**TRY IT**: Leaving the pictures out, transcribe the records below exactly.

DATA FOR ANALYSIS START

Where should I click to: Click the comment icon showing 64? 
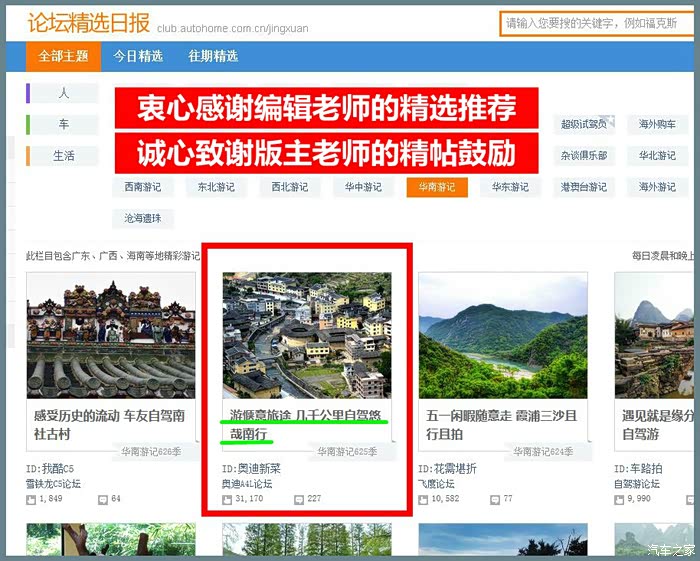103,499
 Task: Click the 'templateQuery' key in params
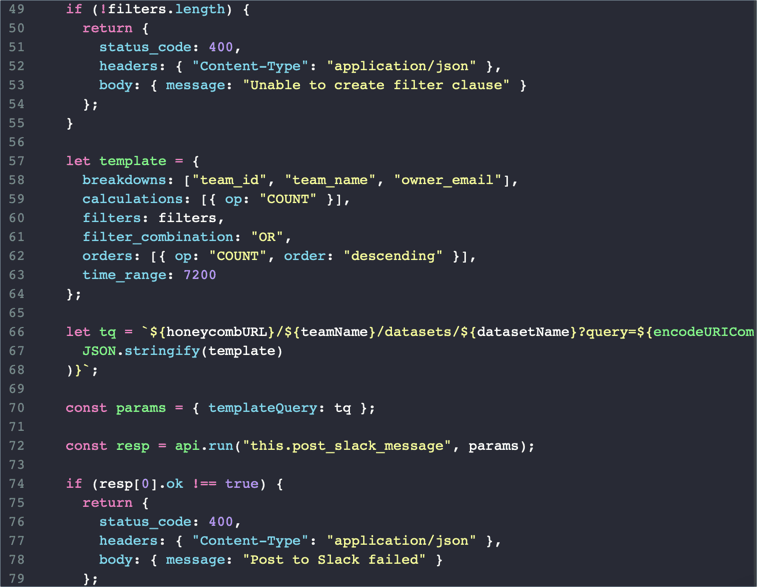point(263,408)
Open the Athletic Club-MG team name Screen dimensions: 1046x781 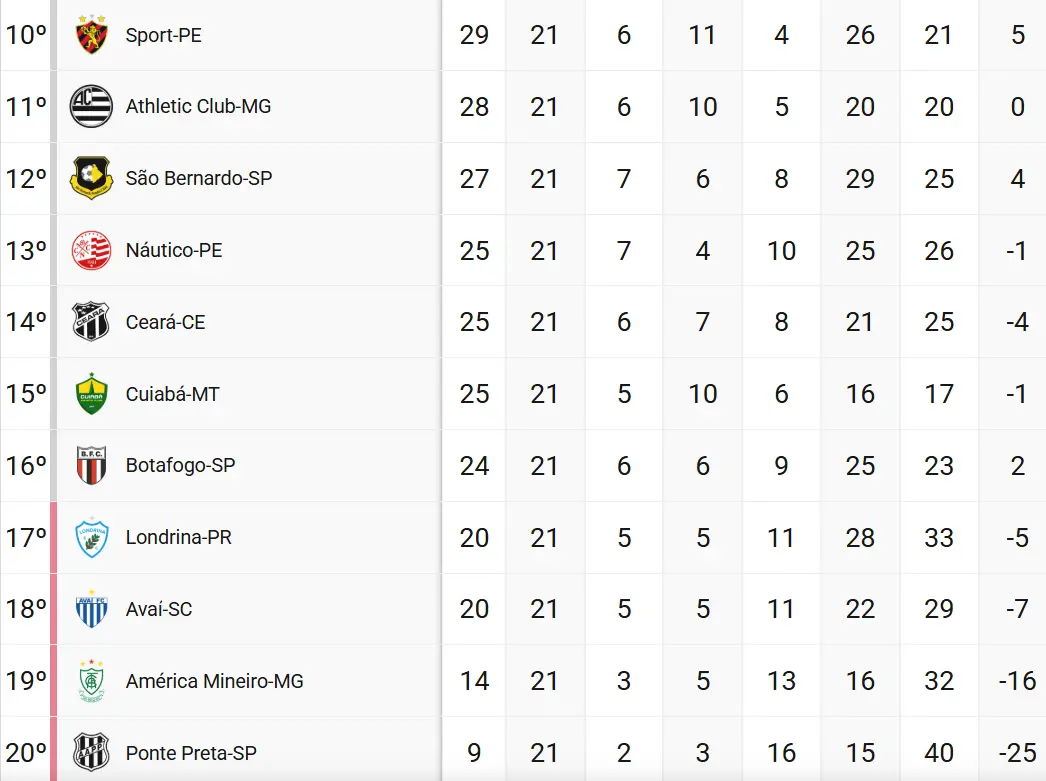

DATA FOR ANALYSIS END

**PROBLEM SOLUTION**:
Where should I click to: Click the comment icon showing 64? 
103,499
 Task: Click the 'templateQuery' key in params
point(263,408)
Open the Athletic Club-MG team name Screen dimensions: 1046x781 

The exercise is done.